1977. What a crazy year it had been: Elvis died in August, kids went nuts over Star Wars, Jimmy Carter scared everyone talking about the energy crisis, and there was a drought in California. Here it was December and it hadn’t rained in months. And ten days before my due date, we moved from Albany to San Jose–an hour’s drive away from the hospital in San Francisco where I was planning to have my baby.
We worked fast to get the nursery ready: we put the crib together and placed all the brand new baby clothes in the dresser. I’d hung up some gauzy white curtains that were edged with a sunny yellow. We’d painted the room the color of a robin’s egg. We put a mirror on the wall alongside the crib, and hung a musical mobile, right where the baby would see, that played “You Are My Sunshine.” The rocking chair and cradle were standing by for rock-a-bye-baby. All we needed was the baby.

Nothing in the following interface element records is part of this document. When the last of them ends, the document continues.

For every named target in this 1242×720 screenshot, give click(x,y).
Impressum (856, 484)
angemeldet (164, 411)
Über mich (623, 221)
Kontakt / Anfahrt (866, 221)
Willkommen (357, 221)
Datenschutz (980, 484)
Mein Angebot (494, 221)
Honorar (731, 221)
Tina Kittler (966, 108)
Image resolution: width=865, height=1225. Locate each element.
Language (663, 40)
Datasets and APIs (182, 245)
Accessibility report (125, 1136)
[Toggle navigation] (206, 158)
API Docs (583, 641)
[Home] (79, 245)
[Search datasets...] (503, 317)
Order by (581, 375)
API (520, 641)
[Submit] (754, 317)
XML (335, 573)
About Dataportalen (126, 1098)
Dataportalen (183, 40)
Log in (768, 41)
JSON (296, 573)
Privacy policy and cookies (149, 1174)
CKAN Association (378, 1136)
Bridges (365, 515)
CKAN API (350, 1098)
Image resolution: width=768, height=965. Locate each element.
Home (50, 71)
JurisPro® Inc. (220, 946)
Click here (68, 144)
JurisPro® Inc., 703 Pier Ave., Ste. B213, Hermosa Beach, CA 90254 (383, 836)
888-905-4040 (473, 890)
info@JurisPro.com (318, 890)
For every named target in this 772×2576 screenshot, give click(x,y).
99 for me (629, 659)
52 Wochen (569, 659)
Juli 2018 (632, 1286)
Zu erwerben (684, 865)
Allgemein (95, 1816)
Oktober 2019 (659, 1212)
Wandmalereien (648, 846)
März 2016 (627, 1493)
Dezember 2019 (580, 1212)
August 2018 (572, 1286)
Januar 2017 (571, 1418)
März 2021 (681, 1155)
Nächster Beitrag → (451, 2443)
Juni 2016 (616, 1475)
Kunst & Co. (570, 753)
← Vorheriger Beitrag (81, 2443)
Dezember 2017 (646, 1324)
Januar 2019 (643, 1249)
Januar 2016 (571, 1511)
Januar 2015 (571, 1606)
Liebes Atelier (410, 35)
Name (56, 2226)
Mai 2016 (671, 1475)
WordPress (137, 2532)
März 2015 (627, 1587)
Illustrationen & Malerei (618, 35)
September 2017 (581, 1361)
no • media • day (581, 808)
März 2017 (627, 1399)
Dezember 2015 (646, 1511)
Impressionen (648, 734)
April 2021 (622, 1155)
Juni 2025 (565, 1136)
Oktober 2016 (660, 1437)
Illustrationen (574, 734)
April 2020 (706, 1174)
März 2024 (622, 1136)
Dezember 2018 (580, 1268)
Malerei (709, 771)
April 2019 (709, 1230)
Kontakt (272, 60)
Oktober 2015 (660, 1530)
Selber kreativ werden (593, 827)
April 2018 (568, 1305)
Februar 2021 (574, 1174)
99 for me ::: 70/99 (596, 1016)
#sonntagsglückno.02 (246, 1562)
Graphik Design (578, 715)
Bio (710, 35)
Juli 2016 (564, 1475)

|Ten days to go. Yes, that’s a Vega.|
Two days before my due date, we’d gone shopping for an infant seat and a stroller–something we should’ve done much sooner. A woman in the store had looked at me and said, “You’d better hurry!”
It started to rain.
|Yes, sir, that’s my baby!|
When we finally brought her home and placed her in the cradle, we tried not to think about the inevitable trip back to the hospital for her surgery. We practiced being a family and I loved being able to rock her in the rocking chair and play the mobile for her.
But by the middle of January, she struggled to breathe, and we knew it was time to make that drive back to San Francisco. We could not have known what a long journey was ahead for her– or for us.